ACHD's Road Wizard Sunday, August 6, 2017 ACHD's Road Wizard

Reader wants ACHD to stop painting "sharrows" on roads and use advisory signs instead; the signal on Whitewater Park Boulevard at Fairview Avenue has a long left-turn wait that benefits other drivers; white "crosses" create question

The Road Wizard Replies

Dear Road Wizard: There was yet another irate motorist yelling at me this morning for riding a bicycle in a shared lane, or "sharrow." I have asked employees of ACHD many times to stop using them and instead use "Bikes May Use Full Lane" signs. The sharrows unnecessarily lead to conflicts between people on bikes and motorists because motorists don't know what they are and wrongly believe we shouldn't be there.


Road Wizard:

Put share and arrows together and you have sharrows. The markings display a white bike with chevrons and are a guide to the recommended riding locations on roads that do not have bike lanes.

They are painted far enough from parked vehicles to help prevent bicyclists from being "doored" by exiting occupants. They also alert motorists that bicyclists can ride in the lane even if a motor vehicle driver doesn't have room to pass.

"Bikes May Use Full Lane" signs can't do all of that. Sometimes the signs and sharrows are used together, such as on 13th and Walnut streets in Boise. The preference is to place the signs along with the sharrows, or use sharrows without the signs, rather than let the signs stand alone.

Some motorists struggle with finding the patience to wait to pass a relatively slow-moving bicyclist, regardless of what types of signs or markings are posted.
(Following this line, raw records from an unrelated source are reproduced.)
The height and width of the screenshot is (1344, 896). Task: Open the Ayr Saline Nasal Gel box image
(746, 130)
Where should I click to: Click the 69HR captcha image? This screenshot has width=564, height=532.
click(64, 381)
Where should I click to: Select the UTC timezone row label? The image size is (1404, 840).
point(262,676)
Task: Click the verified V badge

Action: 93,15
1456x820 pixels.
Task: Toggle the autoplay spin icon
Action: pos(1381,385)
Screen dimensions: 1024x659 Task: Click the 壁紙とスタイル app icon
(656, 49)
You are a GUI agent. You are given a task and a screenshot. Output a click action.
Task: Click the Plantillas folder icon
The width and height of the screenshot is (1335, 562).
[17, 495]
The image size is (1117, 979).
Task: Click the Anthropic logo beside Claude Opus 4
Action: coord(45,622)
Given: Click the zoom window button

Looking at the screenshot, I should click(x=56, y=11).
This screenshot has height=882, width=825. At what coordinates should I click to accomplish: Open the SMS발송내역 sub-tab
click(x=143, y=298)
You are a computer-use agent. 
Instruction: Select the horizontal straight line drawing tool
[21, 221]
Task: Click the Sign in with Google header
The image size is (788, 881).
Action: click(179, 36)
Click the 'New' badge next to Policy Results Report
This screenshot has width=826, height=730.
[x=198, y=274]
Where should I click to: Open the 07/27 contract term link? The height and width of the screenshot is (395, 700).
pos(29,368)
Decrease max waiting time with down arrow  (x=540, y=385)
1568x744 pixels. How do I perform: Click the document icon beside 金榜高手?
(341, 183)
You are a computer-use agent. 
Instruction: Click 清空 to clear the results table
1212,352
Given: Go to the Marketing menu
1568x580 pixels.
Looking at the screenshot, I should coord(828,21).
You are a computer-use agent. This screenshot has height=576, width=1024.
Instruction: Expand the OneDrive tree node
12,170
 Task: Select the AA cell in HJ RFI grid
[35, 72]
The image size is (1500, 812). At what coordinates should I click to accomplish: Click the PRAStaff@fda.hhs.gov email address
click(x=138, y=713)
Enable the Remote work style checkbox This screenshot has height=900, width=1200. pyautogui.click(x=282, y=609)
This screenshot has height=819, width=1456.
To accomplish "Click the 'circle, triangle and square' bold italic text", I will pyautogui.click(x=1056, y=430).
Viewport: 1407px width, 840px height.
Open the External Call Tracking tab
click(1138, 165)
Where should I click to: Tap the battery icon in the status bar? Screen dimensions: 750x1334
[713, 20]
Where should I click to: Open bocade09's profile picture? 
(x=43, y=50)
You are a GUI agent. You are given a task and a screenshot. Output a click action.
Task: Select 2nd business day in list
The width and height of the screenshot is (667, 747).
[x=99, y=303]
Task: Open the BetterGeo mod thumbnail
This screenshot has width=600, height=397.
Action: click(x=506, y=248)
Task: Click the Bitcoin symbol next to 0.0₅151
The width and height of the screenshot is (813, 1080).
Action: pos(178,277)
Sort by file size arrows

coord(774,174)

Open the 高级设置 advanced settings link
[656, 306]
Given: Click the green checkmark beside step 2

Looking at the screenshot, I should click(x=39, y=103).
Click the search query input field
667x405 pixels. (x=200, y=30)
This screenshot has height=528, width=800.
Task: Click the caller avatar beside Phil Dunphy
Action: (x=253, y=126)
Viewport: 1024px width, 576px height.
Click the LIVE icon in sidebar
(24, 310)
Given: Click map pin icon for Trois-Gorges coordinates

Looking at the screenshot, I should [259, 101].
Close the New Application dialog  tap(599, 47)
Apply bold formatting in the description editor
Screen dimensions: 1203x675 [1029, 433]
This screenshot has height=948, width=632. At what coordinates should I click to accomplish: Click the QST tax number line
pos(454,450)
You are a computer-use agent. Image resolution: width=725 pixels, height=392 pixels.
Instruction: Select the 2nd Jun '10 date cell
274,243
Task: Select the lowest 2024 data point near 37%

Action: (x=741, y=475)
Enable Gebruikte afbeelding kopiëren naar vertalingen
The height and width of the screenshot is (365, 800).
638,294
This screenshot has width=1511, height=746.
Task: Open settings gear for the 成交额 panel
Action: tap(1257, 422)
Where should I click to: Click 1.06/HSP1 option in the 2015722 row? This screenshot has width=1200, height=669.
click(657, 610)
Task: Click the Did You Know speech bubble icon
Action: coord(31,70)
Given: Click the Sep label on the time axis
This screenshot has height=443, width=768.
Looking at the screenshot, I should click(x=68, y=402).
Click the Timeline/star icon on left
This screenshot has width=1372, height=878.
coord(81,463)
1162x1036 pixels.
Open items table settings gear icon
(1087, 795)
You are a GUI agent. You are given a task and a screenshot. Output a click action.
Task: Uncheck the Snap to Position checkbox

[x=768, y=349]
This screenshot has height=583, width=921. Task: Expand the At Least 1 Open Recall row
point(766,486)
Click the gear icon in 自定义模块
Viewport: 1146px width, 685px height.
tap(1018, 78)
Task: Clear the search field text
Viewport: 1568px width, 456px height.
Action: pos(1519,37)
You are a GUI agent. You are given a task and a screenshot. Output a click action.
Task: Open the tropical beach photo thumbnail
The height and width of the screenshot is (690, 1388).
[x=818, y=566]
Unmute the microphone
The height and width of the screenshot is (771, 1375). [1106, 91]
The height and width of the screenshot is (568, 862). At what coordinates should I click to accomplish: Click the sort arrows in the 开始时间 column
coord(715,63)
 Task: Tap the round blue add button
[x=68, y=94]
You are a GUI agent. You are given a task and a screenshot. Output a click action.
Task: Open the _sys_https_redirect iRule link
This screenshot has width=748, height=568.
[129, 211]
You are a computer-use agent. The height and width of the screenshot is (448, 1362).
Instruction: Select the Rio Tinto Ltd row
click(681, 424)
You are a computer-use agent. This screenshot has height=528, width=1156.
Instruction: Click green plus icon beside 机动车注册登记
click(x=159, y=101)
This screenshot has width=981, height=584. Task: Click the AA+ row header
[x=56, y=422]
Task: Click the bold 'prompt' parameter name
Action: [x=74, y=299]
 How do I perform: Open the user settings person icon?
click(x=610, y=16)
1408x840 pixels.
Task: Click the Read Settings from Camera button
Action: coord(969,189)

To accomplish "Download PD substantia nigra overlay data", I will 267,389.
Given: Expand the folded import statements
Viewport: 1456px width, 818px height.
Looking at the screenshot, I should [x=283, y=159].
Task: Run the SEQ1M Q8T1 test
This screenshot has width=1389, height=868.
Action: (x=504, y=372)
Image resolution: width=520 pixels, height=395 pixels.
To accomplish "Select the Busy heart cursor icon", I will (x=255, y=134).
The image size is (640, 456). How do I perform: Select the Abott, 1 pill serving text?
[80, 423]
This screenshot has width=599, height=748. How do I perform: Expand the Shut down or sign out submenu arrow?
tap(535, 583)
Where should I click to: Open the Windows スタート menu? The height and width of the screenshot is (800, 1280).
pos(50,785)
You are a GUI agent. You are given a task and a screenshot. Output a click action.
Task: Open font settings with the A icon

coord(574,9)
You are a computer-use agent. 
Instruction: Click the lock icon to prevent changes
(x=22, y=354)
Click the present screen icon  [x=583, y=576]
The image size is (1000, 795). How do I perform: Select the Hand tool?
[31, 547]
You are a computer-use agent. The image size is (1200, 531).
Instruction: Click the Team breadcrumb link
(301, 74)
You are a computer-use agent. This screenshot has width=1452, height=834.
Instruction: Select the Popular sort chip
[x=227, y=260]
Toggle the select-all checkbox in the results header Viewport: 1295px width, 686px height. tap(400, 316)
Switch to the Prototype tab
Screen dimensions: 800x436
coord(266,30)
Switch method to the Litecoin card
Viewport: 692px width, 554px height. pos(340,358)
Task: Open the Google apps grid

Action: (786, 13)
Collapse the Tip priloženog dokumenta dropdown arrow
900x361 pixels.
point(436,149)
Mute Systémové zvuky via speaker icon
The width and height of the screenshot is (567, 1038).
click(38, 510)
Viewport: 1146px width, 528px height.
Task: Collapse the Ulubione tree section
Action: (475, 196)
But for the most part, the sharrows help explain the possibility of bikes in the street.

Dear Road Wizard: Is it possible to check the signal timing of Whitewater Park Boulevard and Fairview Avenue? When traveling southbound on Whitewater Park, when the light changes at Main Street, it is impossible to also make the left turn at Fairview. The signal cycle length at Fairview is very favorable to the Fairview traffic and the same cars that went through the Main signal wait for a very long time before the light changes to green for the left-turning traffic onto Fairview.


Road Wizard:

The signal is working as intended, but the frustration among Whitewater Park drivers is noted. What we have here is another case of programming traffic lights to keep the largest groups of vehicles moving. And those vehicles are not flowing down Whitewater Park.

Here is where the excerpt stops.